Suppose that the claim that neutrinos can travel faster than light holds up. What are the implications?

As I said earlier in the series, this does not mean that Einstein’s theory of relativity is overthrown, since it always allowed for faster than light particles, though we had never observed them. But it does mean that Einstein causality, the idea that if two events are causally connected by a signal that travels from one event to the other, then all observers’ clocks will agree that the signal left the source before it arrived at the other end, will have to go.

How hard would it be to keep the theory of relativity but abandon the idea of Einstein causality? It is not impossible. The idea that if A causes B, then A must occur before B is, after all, just another hypothesis subject to empirical testing. As Victor Stenger points out, long before Einstein came along, the whole idea of causality, that we can know that one event causes another, was challenged by philosopher David Hume (1711-1776).
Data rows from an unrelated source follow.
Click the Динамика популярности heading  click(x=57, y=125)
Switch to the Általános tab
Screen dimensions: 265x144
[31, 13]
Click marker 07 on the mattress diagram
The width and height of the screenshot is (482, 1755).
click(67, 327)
Wikipedia has a nice synopsis of Hume’s views on the relationship of the problem of induction to that of causality:

First, Hume ponders the discovery of causal relations, which form the basis for what he refers to as “matters of fact.” He argues that causal relations are found not by reason, but by induction. This is because for any cause, multiple effects are conceivable, and the actual effect cannot be determined by reasoning about the cause; instead, one must observe occurrences of the causal relation to discover that it holds. For example, when one thinks of “a billiard ball moving in a straight line toward another,” one can conceive that the first ball bounces back with the second ball remaining at rest, the first ball stops and the second ball moves, or the first ball jumps over the second, etc. There is no reason to conclude any of these possibilities over the others. Only through previous observation can it be predicted, inductively, what will actually happen with the balls. In general, it is not necessary that causal relation in the future resemble causal relations in the past, as it is always conceivable otherwise; for Hume, this is because the negation of the claim does not lead to a contradiction.
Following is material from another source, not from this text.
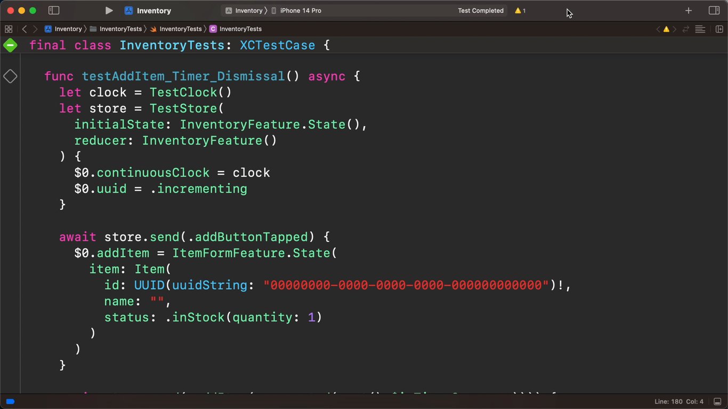Toggle the navigator sidebar panel

pos(54,11)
Next, Hume ponders the justification of induction. If all matters of fact are based on causal relations, and all causal relations are found by induction, then induction must be shown to be valid somehow. He uses the fact that induction assumes a valid connection between the proposition “I have found that such an object has always been attended with such an effect” and the proposition “I foresee that other objects which are in appearance similar will be attended with similar effects.” One connects these two propositions not by reason, but by induction. This claim is supported by the same reasoning as that for causal relations above, and by the observation that even rationally inexperienced or inferior people can infer, for example, that touching fire causes pain. Hume challenges other philosophers to come up with a (deductive) reason for the connection. If that the justification of induction cannot be deductive, then it would beg the question for induction to be based on an inductive assumption about a connection. Induction, itself, cannot explain the connection.

In this way, the problem of induction is not only concerned with the uncertainty of conclusions derived by induction, but doubts the very principle through which those uncertain conclusions are derived.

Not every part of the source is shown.